Implementation Plan: Safe Sync Daemon Orphan Cleanup

Branch: fix/sync-daemon-orphan-cleanup | Date: 2026-06-30 | Spec: spec.md Input: Feature specification from kitty-specs/sync-daemon-orphan-cleanup-01KWC2A3/spec.md · Source issue #2261

Summary

Sync daemons accumulate across upgrades (18 observed on 9401–9418, versions 3.2.23.2.4) because the startup reaper (reap_orphan_daemons, sync/owner.py:707-789) requires the orphan's executable identity to match the foreground — old-version daemons fail that leg and are skipped_out_of_scope. The fix makes the daemon-root scope marker the primary kill authority and demotes executable/version mismatch to stale-version evidence (FR-008), unifies both cleanup surfaces behind a single pure classification engine that emits a DaemonIdentityRecord + cleanup_class (safe_auto / operator_required / never_touch), exposes that classification through auth doctor [--json], reports exact swept/skipped/failed from --reset [--force], lets superseded daemons self-retire, and locks the sync↔dashboard boundary with a live-subprocess regression matrix. Identity, kill-escalation, and the test harness largely already exist and are reused; net-new is classification.py, a daemon_family tag, a structured skip_reason, a --force flag, an idle-retirement constant, an ADR, and two test modules.

Technical Context

Language/Version: Python 3.11+ Primary Dependencies: typer (CLI), rich (console rendering), psutil (process inspection + signal escalation), stdlib http.server (loopback daemon control plane), importlib.metadata (version) Storage: Filesystem state only — sync daemon state file _daemon_root()/sync-daemon (4-line url/port/token/pid, daemon.py:270-304), owner.json (<sync_root>/daemon/owner.json, owner.py:86-148), dashboard .kittify/.dashboard. No database/schema changes (the queue SQLite is untouched). Testing: pytest; new live-subprocess integration suites reusing _DaemonHarness (real loopback ports + real PIDs, version-spoofed via SPEC_KITTY_CLI_VERSION); unit tests for the pure classifier; serial -n0 for real-port files; ruff + mypy --strict zero-issue. Target Platform: Cross-platform CLI (Linux, macOS, Windows). POSIX + Windows daemon roots already handled; real-socket tests skipif(sys.platform == "win32") mirroring existing suites. Project Type: single (Python CLI package, src/specify_cli) Performance Goals: A full [9400,9450) scan completes in well under ~1s in practice — a 50 ms TCP connect-check gates the 500 ms health probe so only actual listeners are probed; cleanup escalation is bounded (~1 s terminate + ~1 s kill per stubborn PID). Constraints: sync cleanup strictly within [9400,9450); dashboard within [9237,9337); 0 cross-family signals; never kill on port-presence alone; /api/health stays loopback-only/unauthenticated; owner.json is never kill authority; ruff + mypy --strict clean. Scale/Scope: tens of daemons per host (18 observed); 6 implementation concerns; ~1 new runtime module + edits to daemon.py/owner.py/orphan_sweep.py + auth.py/_auth_doctor.py, 2 new test modules, 1 ADR, 1 docs update.

Charter Check

GATE: Must pass before Phase 0 research. Re-checked after Phase 1 design — still passing.

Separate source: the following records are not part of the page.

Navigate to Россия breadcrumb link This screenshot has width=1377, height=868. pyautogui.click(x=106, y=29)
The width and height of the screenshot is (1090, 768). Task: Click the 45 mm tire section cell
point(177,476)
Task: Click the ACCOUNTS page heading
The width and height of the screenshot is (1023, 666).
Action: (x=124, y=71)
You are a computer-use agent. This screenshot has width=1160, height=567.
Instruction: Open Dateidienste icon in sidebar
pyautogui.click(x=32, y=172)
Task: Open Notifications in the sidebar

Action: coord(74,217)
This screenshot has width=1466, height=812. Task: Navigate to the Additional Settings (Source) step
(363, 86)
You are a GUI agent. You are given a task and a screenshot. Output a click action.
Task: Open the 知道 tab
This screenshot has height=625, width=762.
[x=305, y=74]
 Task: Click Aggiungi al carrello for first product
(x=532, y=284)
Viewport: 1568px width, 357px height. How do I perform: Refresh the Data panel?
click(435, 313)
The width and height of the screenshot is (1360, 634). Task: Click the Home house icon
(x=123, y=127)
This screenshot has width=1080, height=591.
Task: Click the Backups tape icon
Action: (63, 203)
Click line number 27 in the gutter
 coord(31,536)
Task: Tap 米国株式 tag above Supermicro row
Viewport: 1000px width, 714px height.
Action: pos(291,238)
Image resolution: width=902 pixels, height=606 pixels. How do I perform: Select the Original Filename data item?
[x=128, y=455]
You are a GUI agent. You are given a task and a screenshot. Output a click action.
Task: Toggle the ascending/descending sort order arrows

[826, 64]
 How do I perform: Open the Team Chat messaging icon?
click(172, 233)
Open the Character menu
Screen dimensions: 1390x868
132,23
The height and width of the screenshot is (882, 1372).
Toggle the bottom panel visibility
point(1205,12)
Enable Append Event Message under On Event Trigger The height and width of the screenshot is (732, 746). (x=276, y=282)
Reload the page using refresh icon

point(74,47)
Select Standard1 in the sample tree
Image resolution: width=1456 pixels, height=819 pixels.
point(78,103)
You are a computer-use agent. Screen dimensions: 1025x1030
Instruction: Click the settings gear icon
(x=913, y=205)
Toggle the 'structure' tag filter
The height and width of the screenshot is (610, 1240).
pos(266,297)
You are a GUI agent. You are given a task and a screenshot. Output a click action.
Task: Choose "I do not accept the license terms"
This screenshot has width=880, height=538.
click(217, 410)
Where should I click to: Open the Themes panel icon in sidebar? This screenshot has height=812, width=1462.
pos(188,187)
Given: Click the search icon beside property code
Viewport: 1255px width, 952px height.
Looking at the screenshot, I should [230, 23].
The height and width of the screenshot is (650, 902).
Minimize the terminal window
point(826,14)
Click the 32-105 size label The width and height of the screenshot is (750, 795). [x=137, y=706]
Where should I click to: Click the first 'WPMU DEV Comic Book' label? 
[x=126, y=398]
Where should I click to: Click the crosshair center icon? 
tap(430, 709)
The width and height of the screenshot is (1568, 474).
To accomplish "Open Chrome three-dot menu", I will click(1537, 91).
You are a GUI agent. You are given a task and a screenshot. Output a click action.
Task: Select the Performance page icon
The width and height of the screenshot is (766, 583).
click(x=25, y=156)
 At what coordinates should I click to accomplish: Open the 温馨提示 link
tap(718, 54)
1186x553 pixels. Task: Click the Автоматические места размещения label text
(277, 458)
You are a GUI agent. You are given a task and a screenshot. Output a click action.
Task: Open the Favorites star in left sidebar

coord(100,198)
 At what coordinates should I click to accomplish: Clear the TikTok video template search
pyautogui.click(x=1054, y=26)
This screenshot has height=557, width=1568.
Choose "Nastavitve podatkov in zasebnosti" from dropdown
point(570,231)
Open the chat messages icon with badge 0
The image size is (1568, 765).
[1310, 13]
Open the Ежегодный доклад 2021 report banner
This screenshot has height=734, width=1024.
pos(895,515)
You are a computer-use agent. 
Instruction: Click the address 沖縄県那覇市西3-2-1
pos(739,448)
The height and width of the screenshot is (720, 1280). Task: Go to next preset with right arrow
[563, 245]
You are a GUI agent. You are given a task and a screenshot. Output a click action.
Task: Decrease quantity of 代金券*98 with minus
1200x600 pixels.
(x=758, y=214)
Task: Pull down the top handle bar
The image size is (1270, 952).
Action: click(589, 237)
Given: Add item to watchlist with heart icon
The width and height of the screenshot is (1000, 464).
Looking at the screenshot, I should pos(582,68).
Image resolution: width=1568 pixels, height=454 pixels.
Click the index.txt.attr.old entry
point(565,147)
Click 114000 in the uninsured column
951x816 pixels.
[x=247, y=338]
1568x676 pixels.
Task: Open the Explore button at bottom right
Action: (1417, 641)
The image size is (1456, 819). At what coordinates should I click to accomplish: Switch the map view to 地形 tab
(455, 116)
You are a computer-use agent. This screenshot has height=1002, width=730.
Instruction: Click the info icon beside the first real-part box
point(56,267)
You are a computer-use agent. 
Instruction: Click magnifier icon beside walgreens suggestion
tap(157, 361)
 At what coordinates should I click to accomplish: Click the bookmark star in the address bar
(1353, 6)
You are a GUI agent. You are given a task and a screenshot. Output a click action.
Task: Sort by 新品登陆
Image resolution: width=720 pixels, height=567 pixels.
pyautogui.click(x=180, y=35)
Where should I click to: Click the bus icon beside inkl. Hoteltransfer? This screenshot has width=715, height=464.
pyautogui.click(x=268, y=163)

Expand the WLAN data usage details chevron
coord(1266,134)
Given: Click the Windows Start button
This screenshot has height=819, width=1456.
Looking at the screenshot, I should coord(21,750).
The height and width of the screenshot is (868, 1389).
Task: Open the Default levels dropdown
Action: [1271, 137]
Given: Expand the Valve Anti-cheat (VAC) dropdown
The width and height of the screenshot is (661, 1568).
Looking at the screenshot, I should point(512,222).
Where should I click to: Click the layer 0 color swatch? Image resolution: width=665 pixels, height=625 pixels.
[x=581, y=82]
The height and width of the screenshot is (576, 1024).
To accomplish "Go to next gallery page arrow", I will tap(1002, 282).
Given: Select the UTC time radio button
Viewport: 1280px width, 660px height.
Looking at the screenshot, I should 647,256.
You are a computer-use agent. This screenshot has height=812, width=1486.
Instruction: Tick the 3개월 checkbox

Charter itemAssessmentStatus
DIRECTIVE_001 Architectural IntegritySync and dashboard lifecycles stay separate; cleanup unified only within the sync family; daemon_family made explicit (C-001/C-002).PASS
DIRECTIVE_024 Locality of ChangeChange confined to sync/ (+ a display-only edit in auth doctor); no sprawl into unrelated modules; dashboard touched by tests only.PASS
DIRECTIVE_003 Decision DocumentationIdentity-contract change recorded in a new ADR (DD-05, C-005); 3 Decision Moments captured.PASS
DIRECTIVE_010 Specification FidelityPlan maps 1:1 to FR/NFR/C; deviations would be documented.PASS
DIRECTIVE_037 Living Documentation SyncOperator remediation runbook + quickstart updated alongside code.PASS
DIR-008 No secrets exposureControl-plane token stays redacted on /api/health (redact_token); unchanged.PASS
DIR-005/006/007 Tests, mypy --strict, docstringsNew branches/helpers get focused tests; classify_candidate is pure + typed + documented.PASS
Sonar: complexity ≤15, repeated-literal constants, real fixes not suppressionClassifier extracted as a pure decision function (testable); skip_reason/cleanup_class as enums/constants; idle timeout a named constant.PASS

No violations → Complexity Tracking section intentionally empty.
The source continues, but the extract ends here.